**Exercise description:** Show the lines below that contain the string "This".

[The input Boundary: Start]

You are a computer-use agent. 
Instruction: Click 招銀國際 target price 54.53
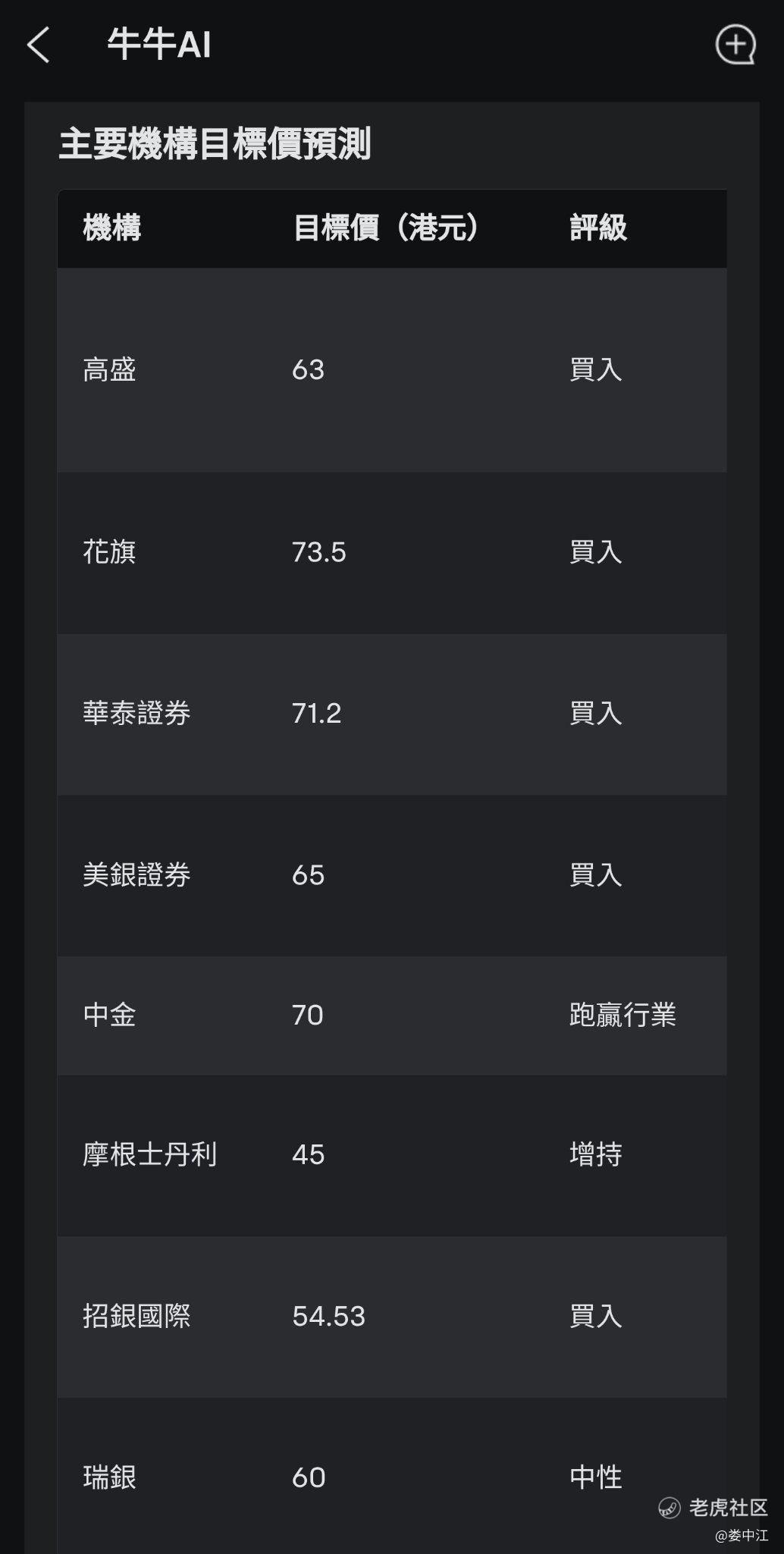point(329,1316)
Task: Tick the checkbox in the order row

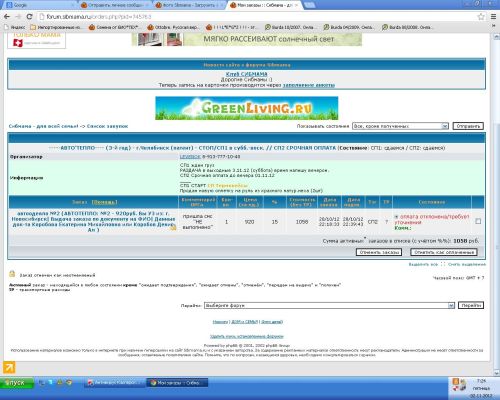Action: (478, 221)
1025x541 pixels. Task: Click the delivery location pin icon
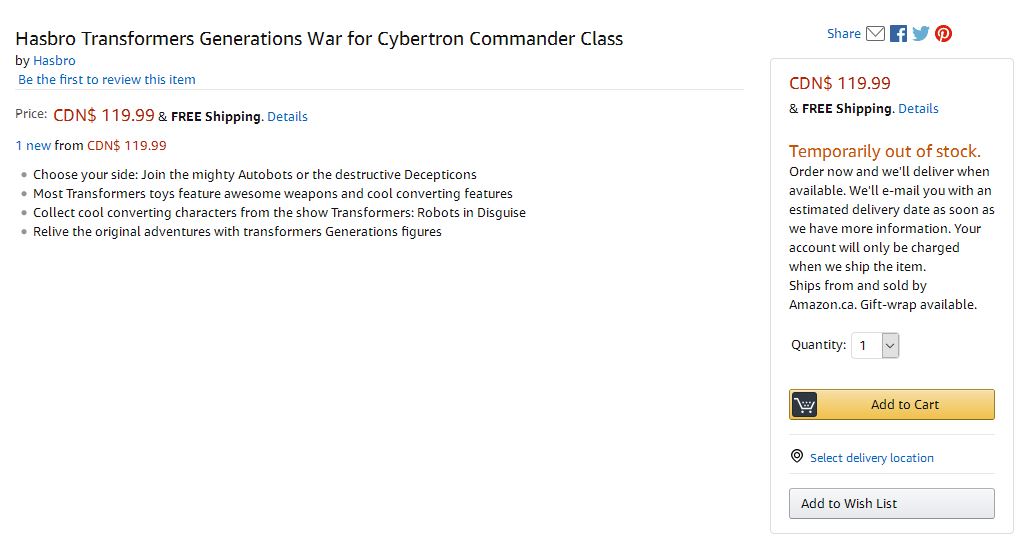tap(797, 457)
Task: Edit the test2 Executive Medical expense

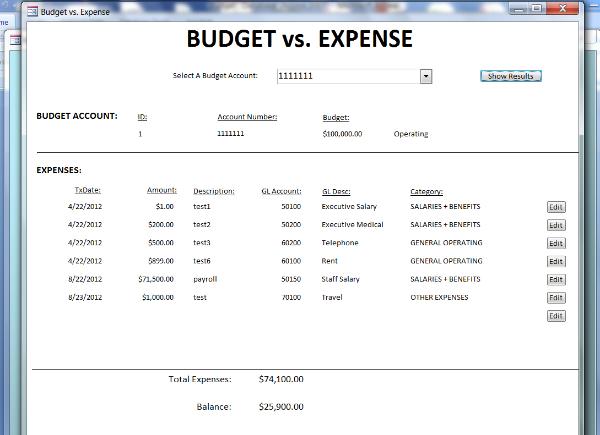Action: (556, 225)
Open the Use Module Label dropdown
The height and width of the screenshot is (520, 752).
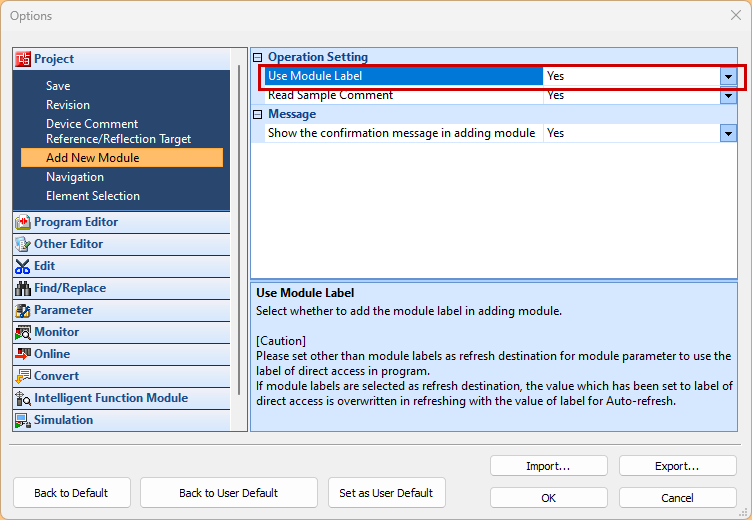[x=728, y=76]
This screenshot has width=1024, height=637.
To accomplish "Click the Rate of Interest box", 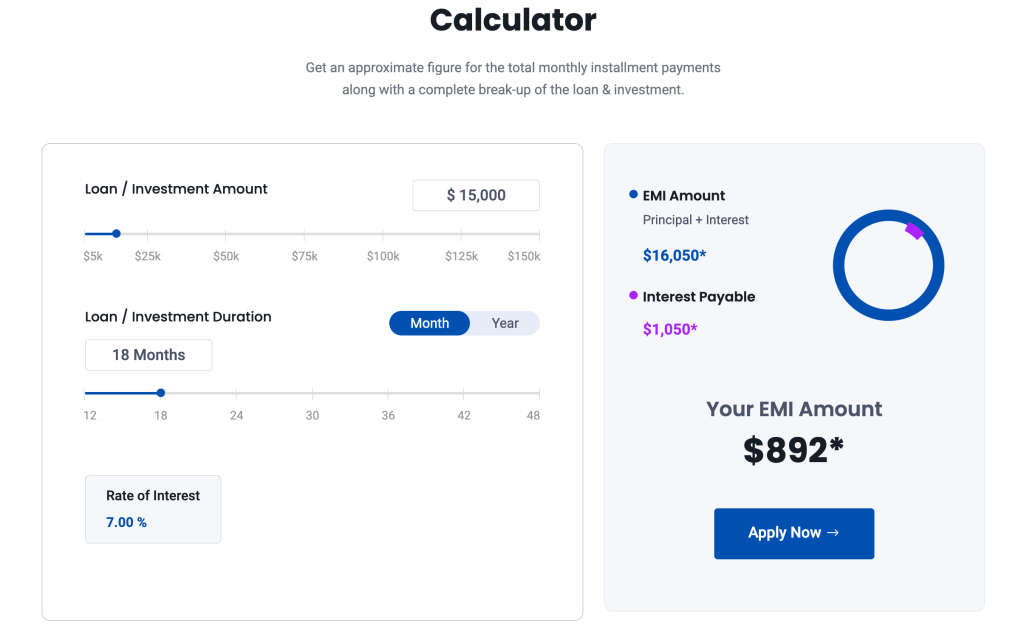I will click(153, 509).
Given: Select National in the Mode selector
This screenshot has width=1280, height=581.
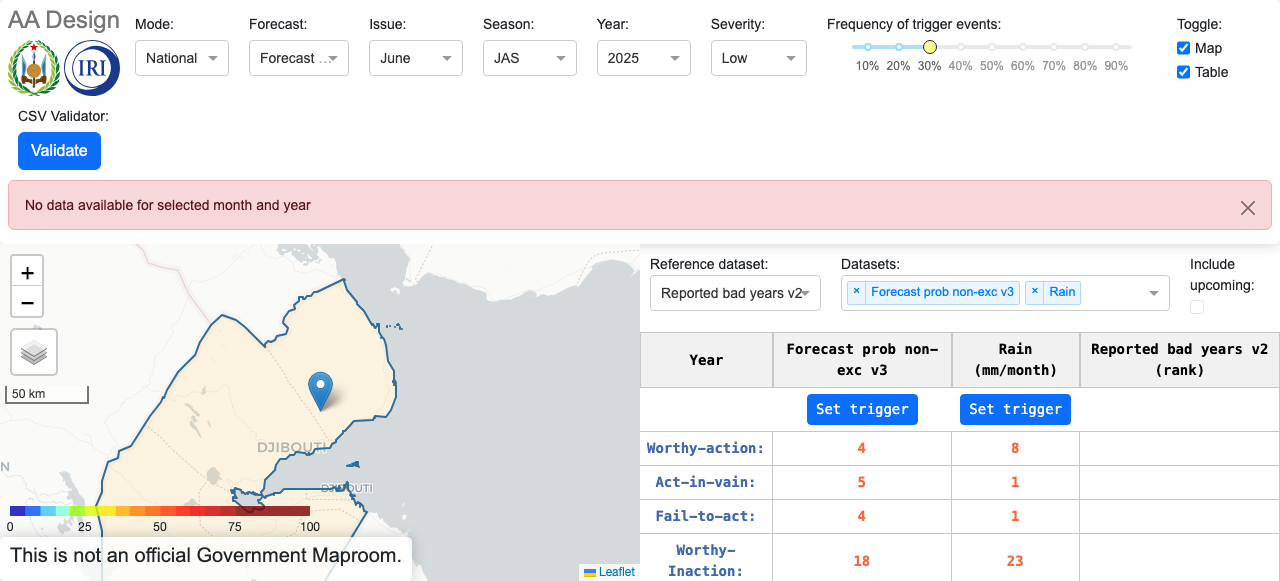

[The input Boundary: End]

**Solution below:**
This screenshot has width=1024, height=637.
This screenshot has width=1280, height=581.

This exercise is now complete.